[Material for this exercise Boundary: Start]

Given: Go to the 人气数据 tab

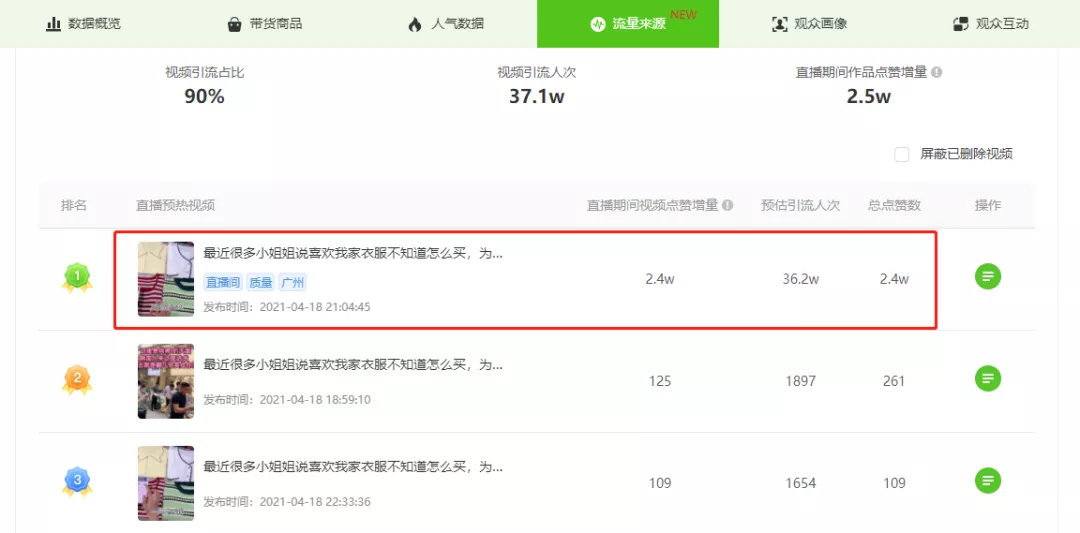Looking at the screenshot, I should [446, 23].
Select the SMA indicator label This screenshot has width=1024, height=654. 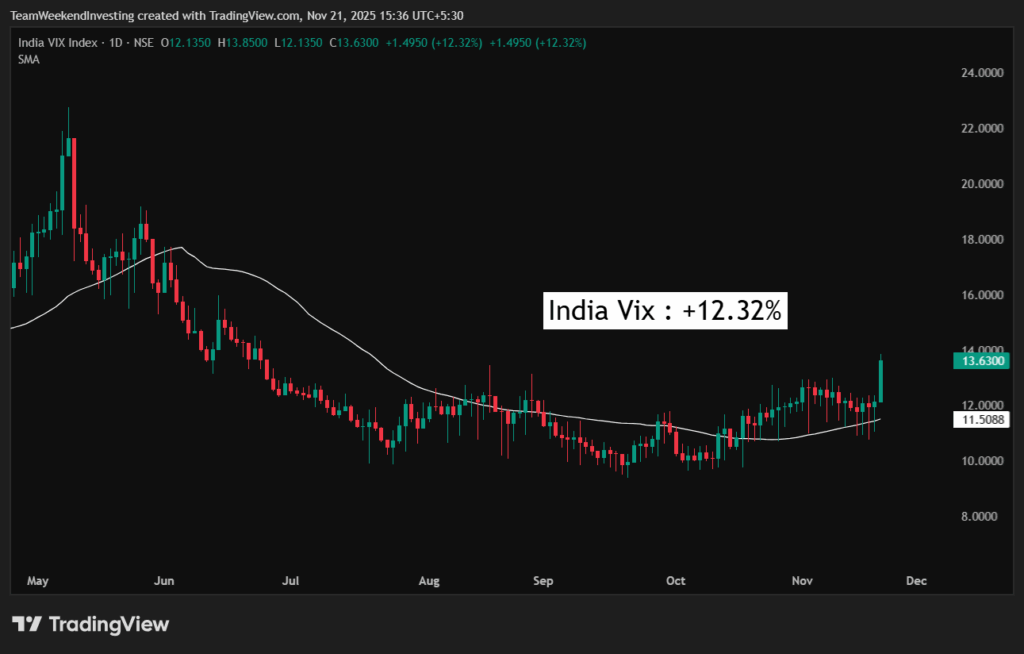tap(28, 60)
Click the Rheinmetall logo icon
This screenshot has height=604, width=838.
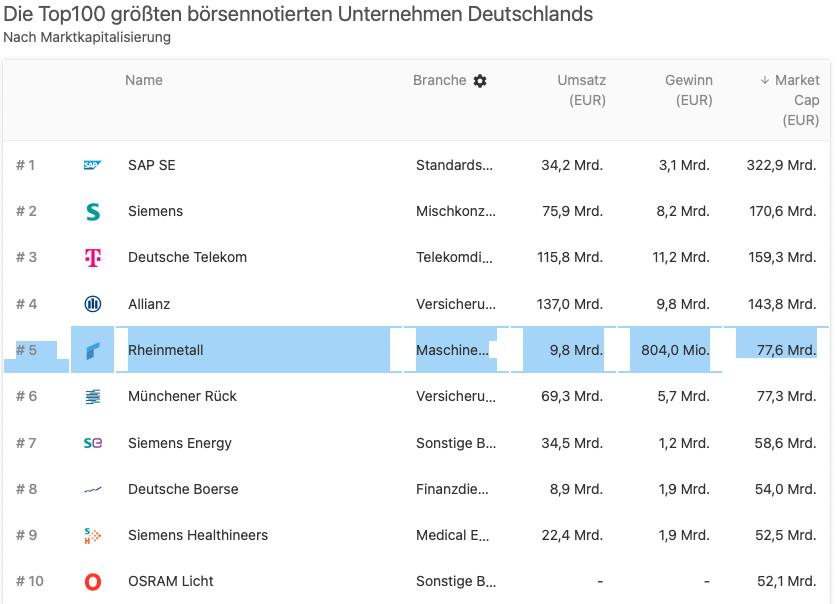point(93,351)
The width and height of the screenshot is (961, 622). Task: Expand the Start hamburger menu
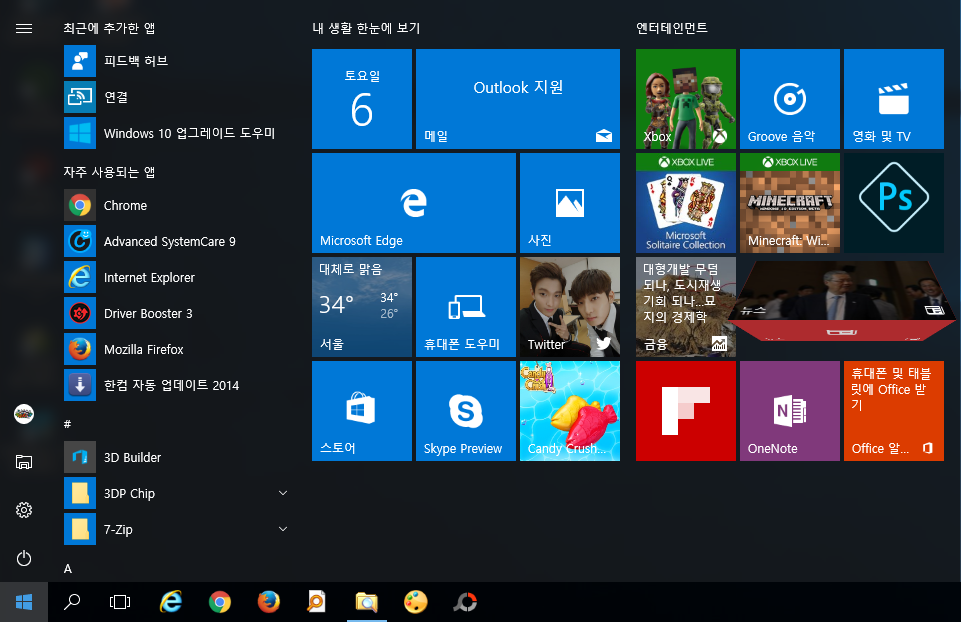(x=24, y=29)
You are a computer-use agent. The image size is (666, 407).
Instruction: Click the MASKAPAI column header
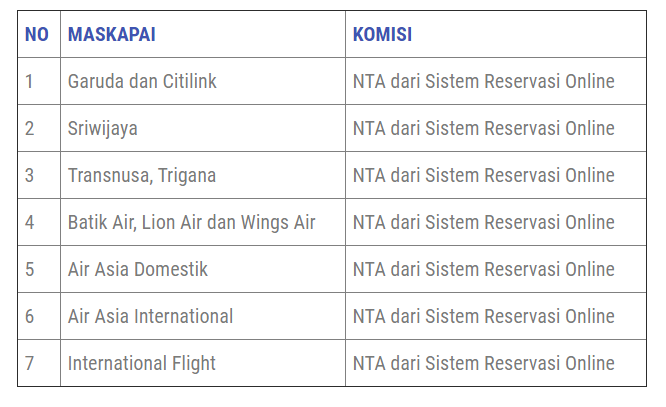[x=111, y=35]
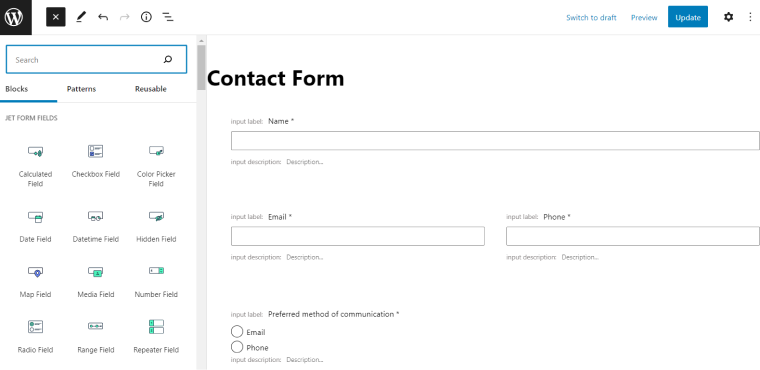Choose the Color Picker Field block
Viewport: 760px width, 370px height.
[156, 166]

[Material for this exercise Boundary: End]

■ Assigned task
For the material above, give again only the lines starting at the line that contains "Click the Rheinmetall logo icon" and ending at the line that contains "You are a computer-use". Pictures do not belong in the copy.

■ Solution to this task
Click the Rheinmetall logo icon
This screenshot has height=604, width=838.
point(93,351)
The width and height of the screenshot is (961, 622). Task: Expand the Start hamburger menu
(x=24, y=29)
You are a computer-use agent. The image size is (666, 407).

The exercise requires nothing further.